Data excerpts:
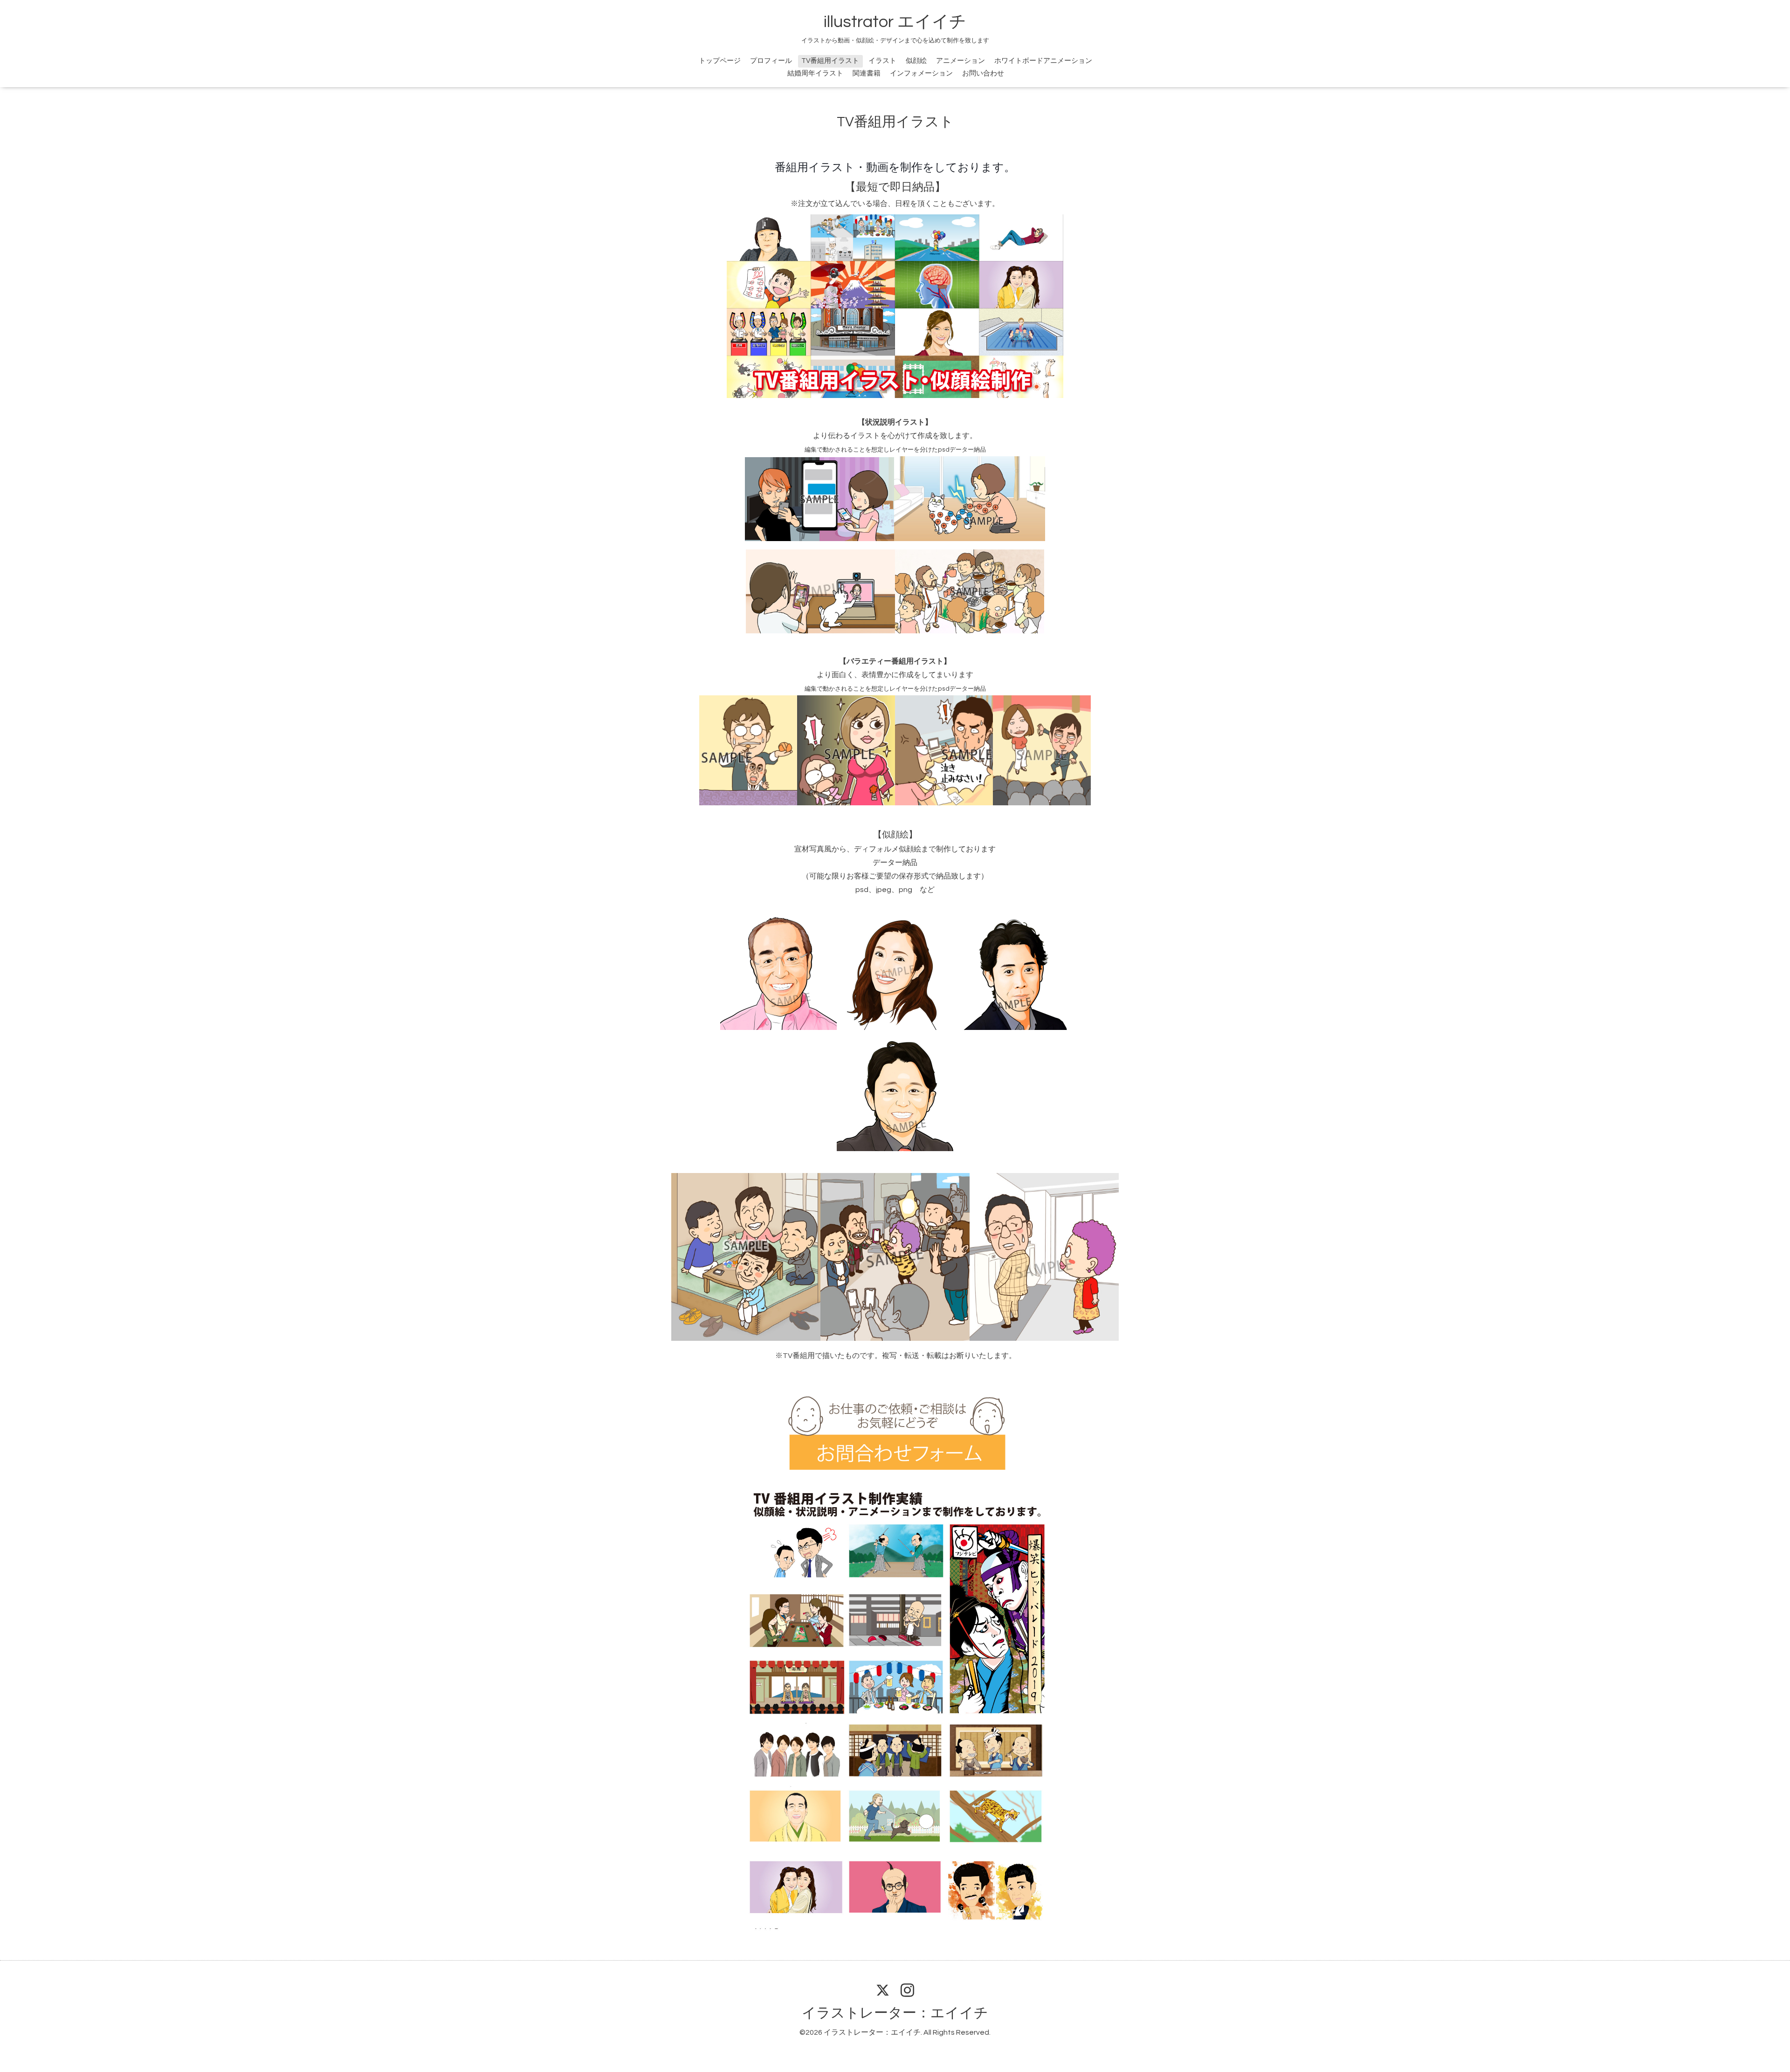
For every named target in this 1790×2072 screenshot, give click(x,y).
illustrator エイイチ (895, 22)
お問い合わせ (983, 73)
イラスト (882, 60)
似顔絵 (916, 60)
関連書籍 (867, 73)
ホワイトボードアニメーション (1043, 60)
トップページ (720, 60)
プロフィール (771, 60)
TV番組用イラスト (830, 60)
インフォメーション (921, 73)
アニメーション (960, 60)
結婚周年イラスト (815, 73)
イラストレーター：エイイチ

WHAT THE TASK REQUIRES: What you return must match the entries above exactly, apart from the pictures, which are left out.

EXERCISE RESPONSE:
For every named target in this 1790×2072 screenshot, give click(x,y).
illustrator エイイチ (895, 22)
お問い合わせ (983, 73)
イラスト (882, 60)
似顔絵 (916, 60)
関連書籍 (867, 73)
ホワイトボードアニメーション (1043, 60)
トップページ (720, 60)
プロフィール (771, 60)
TV番組用イラスト (830, 60)
インフォメーション (921, 73)
アニメーション (960, 60)
結婚周年イラスト (815, 73)
イラストレーター：エイイチ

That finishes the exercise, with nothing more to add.